Taekwondo komt uit Korea, Karate komt uit Japan, Kung-Fu komt uit China en zo zijn er nog vele andere vechtkunsten uit het Verre Oosten op te noemen. Hoewel Europa ook vechtkunsten kent (denk aan boksen, worstelen, schermen, savate, pankration), werden de Oosterse vechtsporten een hype in de jaren ’70 van vorige eeuw, vooral door de vechtfilms uit die tijd. Velen van jullie waren er nog niet toen Bruce Lee zijn films maakte, maar iedereen weet wie Bruce Lee is. Ook uit die tijd kwam Jackie Chan, die nog steeds films maakt.
Rond die tijd werd Taekwondo steeds populairder, onder andere omdat vanuit Korea heel veel werd gedaan aan promotie van en de organisatie rondom Taekwondo. Zo kwamen Koreaanse meesters naar het Westen. Deze meesters beheersten die spectaculaire technieken uit de films ook!
Iedereen die de films zag, werd enthousiast en wilde een vechtsport gaan doen. En Taekwondo was en is de beste keus! Immers, het meest spectaculaire uit die films waren de flying kicks, de gesprongen trappen. Dat is uiteraard de specialiteit van Taekwondo, de vechtsport met de meeste aandacht voor beentechnieken.
Mooie uitlaatklep
Wie waren die enthousiastelingen? Grotendeels waren dat pubers. Uiteraard ook volwassenen, maar als je op de middelbare school zit en je krijgt regels van thuis en school, dan is Taekwondo een mooie uitlaatklep met een uitdaging, waarin je je grenzen kunt verleggen. Daar komt bij dat, in die tijd, vechtsport ook wel wat rebels aanvoelde. Immers, sparring is vechten. Maar wel volgens regels. In die vechtfilms kwam namelijk ook iets anders uit het Oosten mee, iets dat in het Westen een beetje aan het verwateren was: respect en discipline. Door Taekwondo te trainen met het doel lenig en snel te zijn en de techniek te hebben om planken te breken, ben je bewust of onbewust bezig jezelf te verbeteren door door te zetten, niet op te geven en je te houden aan de etiquette die in de dojang geldt.
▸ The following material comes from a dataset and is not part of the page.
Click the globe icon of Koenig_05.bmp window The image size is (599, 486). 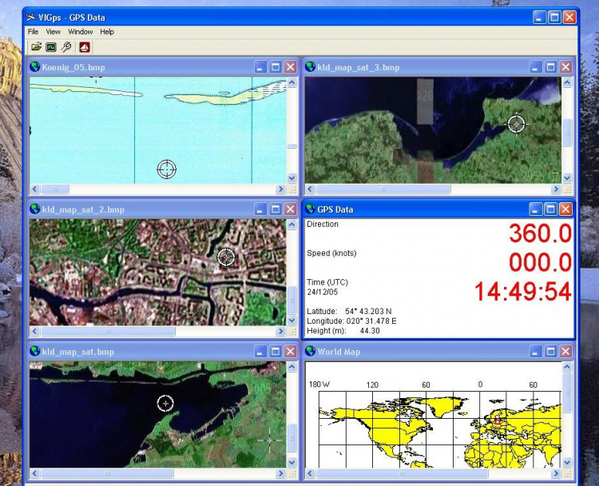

Dat rebelse en het mogen vechten gaf in die begintijden ook een slecht imago aan vechtsporten. Daarom zag je toen geen jonge kinderen vechtsport doen. Gelukkig is dat de afgelopen tientallen jaren positief veranderd. Veel ouders zien nu de opvoedkundige waarden van vechtsport in; ook door het respect en discipline dat bij Taekwondo hoort. Bedenk ook dat bij Taekwondo veel meer aandacht bij het voorkomen van blessures ligt, juist om dat het een sport is, waarbij het krijgen van een blessure bij de sport hoort. Dat klinkt misschien vreemd, maar bij een sport als voetbal leer je bijvoorbeeld niet hoe je een trap moet blokken.
Sparring kan pijnlijk zijn
Tegenwoordig wordt Taekwondo door iedere leeftijdscategorie beoefend. En de meesters van nu zijn die jongens en meiden van toen! Ook kan Taekwondo veel meer recreatief worden getraind. Vroeger waren alle scholen wedstrijdgericht. En sparring kan pijnlijk zijn. Daarvoor moet je een bepaalde mentaliteit hebben. Nu kan het en is het voor velen leuk genoeg om Taekwondo te beoefenen, zonder per se wedstrijden te hoeven doen; tijdens trainingen trappen op kussens en taegeuks/poomsae lopen en zo je techniek, snelheid, lenigheid, coördinatie en conditie verbeteren; en natuurlijk een keer de zwarte band halen. Zo zie je dat de twintigers/dertigers van toen, die Taekwondo met sparringwedstrijden erbij net even te risicovol vonden, nu wel de weg naar de dojang hebben gevonden en op hun 50e, 60e en zelfs 70e enthousiast meetrainen.
Kortom, Taekwondo is een sport voor alle leeftijden geworden!